There is still a teacher shortage in the UK and it's set to get worse by 2025, so unless you teach in a niche subject area or live in a cheap part of the country where teachers can actually live very comfortably indeed on even a main pay scale salary (so very attractive areas for teachers) then you should be able to find a permanent job fairly easily as a cheap NQT.

The last post does suggest that self esteem may actually be your issue on professional and personal fronts.

Know your worth LalaLaLaLaLaLaLaLa909 !

LalaLaLaLaLaLaLaLa909 · 16/02/2020 16:33

I think my main worry is that i wont find a full-time job for September and will still be on supply,
I've spoke to some teachers in schools and some have said they were on supply for 2 years before they got their first job,
Others actually have been doing supply for years and it is their job and have no plans to get a permanent job anytime soon

OP posts:
Queenoftheashes · 16/02/2020 16:34

It’s your joint income that matters for mortgage. Lender doesn’t care who earns what. You can both be on mortgage and deeds and agree how much you walk away with should you split.

rainpain · 16/02/2020 16:34

tough one I would want to be on the mortgage but equally I can understand if I was him why I wouldn't want that. A yr together is not that long at all, are you currently living together?

LalaLaLaLaLaLaLaLa909 · 16/02/2020 16:36

Ive always got positive reviews as a teacher, im invited back to the same schools and finished as outstanding in my university placements so no lack of self-esteem here for teaching,
The teacher shortage is not always as straight forward as "you should get a job easily", only 2 out of 35 on the Early years PGCE got a full-time job, Universities are sprouting out so many teachers and there are so many of us on supply

OP posts:
LalaLaLaLaLaLaLaLa909 · 16/02/2020 16:39

No i currently live with parents and he works away quite regularly, sometimes away for a month, so i'd be on my own in the house whilst he's away

OP posts:
lollybee1 · 16/02/2020 16:40

You could discuss perhaps that he pays 70% deposit, 70% mortgage and he owns 70% of the house and you could do the other 30%

fedup21 · 16/02/2020 16:41

Thanks everybody! I'd love to move in with him but teaching is so competitive that i wouldnt be surprised if it's another year on supply for me

Wow, where do you live? Jobs are advertised repeatedly here because they simply can’t fill them, especially for teachers that are cheap!

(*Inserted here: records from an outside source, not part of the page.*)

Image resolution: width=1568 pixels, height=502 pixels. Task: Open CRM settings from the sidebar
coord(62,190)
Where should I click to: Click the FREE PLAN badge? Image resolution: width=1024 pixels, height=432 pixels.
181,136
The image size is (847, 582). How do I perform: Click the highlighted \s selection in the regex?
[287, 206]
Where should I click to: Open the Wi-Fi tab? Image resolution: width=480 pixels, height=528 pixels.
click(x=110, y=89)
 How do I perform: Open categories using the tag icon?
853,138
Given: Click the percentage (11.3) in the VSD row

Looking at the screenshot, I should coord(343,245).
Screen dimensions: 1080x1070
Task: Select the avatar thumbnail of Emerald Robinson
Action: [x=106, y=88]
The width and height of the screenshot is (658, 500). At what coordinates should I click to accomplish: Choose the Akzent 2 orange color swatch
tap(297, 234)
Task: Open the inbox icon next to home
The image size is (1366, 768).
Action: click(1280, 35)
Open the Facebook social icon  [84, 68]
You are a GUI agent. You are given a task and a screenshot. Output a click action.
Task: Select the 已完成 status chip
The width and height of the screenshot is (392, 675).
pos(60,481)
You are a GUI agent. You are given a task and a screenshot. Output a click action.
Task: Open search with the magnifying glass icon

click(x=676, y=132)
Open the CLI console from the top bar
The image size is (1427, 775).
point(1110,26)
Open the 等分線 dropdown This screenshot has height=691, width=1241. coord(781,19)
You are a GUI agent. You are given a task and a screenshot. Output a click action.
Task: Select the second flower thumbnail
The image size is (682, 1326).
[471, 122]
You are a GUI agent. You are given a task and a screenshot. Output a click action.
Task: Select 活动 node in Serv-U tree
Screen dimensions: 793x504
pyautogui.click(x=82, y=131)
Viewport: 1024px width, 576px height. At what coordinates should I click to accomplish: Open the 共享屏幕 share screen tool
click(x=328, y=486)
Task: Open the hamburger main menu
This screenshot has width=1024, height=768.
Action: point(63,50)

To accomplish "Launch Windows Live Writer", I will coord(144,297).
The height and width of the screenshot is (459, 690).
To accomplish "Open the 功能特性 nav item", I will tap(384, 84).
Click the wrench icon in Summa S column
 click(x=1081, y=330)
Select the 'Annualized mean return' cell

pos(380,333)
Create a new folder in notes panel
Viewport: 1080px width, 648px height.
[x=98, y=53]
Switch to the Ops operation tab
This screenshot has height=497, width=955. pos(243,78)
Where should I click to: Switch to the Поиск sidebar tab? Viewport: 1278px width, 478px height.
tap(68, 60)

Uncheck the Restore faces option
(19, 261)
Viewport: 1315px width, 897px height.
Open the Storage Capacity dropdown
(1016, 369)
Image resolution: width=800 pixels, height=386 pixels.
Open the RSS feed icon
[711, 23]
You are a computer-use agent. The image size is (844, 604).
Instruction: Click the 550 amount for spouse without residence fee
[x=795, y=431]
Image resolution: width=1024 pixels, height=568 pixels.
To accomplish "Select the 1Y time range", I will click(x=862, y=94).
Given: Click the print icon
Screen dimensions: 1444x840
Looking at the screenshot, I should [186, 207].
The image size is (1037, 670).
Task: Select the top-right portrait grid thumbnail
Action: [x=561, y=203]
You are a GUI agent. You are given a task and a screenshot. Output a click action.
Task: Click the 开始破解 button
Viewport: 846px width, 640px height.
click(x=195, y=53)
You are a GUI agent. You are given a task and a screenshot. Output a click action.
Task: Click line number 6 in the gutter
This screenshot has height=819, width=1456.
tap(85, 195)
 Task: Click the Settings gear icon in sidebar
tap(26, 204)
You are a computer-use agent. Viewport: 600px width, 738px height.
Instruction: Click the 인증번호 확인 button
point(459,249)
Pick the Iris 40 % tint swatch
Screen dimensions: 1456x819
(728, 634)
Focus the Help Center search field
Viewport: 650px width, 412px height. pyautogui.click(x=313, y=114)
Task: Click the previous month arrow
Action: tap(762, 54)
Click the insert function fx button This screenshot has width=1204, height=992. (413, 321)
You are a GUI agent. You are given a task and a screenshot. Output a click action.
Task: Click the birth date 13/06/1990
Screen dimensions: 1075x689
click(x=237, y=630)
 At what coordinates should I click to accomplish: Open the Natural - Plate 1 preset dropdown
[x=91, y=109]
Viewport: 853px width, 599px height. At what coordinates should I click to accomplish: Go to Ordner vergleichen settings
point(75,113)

LalaLaLaLaLaLaLaLa909 · 16/02/2020 16:41

Im not necessarily broke but i get half terms and summers off so pay is not consistent there

OP posts:
LalaLaLaLaLaLaLaLa909 · 16/02/2020 16:42

We had headteachers come into the university to speak to us and for every 1 teaching job there is often over 100 applications

OP posts:
ItWillBeBetterinAugust · 16/02/2020 16:43

Ah ok - you're early years? I do believe that's a whole different thing.

I used to teach a secondary core subject and it was pretty easy to walk into jobs.

Self esteem at interview is different from being a good teacher sadly - landing roles easily and actually being good at them once employed don't always go hand in hand. You need a different sort of self esteem at interview than when actually teaching, especially if you teach reception!

Good luck - don't be grateful for crumbs though, or worried he'll lose interest - know that your boyfriend is as lucky to have you as you are to have him, and if he loses interest it's because he wasn't worth your time Flowers

geekone · 16/02/2020 16:44

I was a student (PhD) when I moved in with my now DH. At the time I was on a bursary he was in the forces so on a lot more than me. We picked the house together but everything was in his name only and I paid half the bills food etc (money was in joint account) It also meant if it didn’t work I was free to move on and he didn’t lose his investment.
It worked out and the about 5 years after we married and after we had bought a house together properly he moved jobs and retrained on minimum wage while I supported him through that. Again circumstances changed when we had DS.
It’s swings and roundabouts in life and it it works it works. He earns about 60% more than me now it doesn’t affect us at all as all money is pulled.